## Collected data entries

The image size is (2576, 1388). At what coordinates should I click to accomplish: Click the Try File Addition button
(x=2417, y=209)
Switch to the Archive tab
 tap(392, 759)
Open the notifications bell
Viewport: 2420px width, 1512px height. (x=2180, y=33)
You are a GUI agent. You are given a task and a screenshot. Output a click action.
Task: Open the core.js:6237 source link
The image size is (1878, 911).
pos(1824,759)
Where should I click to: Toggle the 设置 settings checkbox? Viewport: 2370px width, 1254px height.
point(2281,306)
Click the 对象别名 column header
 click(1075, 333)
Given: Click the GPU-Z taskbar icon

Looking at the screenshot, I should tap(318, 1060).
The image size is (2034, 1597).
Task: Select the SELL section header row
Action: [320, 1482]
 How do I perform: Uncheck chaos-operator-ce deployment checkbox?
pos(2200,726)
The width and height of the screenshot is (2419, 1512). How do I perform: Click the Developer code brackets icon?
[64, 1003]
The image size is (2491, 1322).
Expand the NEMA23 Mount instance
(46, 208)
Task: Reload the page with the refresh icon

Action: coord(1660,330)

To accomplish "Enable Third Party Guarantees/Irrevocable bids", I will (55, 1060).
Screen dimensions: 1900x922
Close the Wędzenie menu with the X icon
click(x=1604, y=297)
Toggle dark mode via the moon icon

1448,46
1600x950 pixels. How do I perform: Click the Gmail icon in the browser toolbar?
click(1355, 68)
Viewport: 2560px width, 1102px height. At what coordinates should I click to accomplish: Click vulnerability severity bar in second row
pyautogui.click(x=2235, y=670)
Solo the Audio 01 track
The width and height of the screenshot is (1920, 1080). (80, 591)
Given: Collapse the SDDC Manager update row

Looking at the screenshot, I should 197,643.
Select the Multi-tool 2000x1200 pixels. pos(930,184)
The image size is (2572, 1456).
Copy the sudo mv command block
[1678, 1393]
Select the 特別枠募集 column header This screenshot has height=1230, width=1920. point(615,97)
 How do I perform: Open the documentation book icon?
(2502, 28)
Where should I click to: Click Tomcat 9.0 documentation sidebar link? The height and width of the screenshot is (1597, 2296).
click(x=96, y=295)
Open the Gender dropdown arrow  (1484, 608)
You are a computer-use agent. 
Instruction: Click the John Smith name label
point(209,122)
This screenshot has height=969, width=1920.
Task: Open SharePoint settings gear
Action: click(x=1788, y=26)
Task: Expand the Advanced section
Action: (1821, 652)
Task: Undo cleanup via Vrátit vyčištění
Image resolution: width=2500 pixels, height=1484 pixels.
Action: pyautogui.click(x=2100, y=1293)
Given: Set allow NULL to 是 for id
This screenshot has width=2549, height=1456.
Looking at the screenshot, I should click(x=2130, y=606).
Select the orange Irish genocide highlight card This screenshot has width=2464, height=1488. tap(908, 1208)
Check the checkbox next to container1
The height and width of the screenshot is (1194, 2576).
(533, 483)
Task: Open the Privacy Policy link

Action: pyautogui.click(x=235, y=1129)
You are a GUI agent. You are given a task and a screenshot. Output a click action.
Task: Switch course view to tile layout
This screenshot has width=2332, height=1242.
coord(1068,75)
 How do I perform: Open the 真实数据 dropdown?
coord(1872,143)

## Aim of the exercise
Copy out, exactly and alone, the lines of the entries above between the ones holding "Given: Set allow NULL to 是 for id" and "Task: Switch course view to tile layout", inclusive.

## Answer to this exercise
Given: Set allow NULL to 是 for id
This screenshot has width=2549, height=1456.
Looking at the screenshot, I should click(x=2130, y=606).
Select the orange Irish genocide highlight card This screenshot has width=2464, height=1488. tap(908, 1208)
Check the checkbox next to container1
The height and width of the screenshot is (1194, 2576).
(533, 483)
Task: Open the Privacy Policy link

Action: pyautogui.click(x=235, y=1129)
You are a GUI agent. You are given a task and a screenshot. Output a click action.
Task: Switch course view to tile layout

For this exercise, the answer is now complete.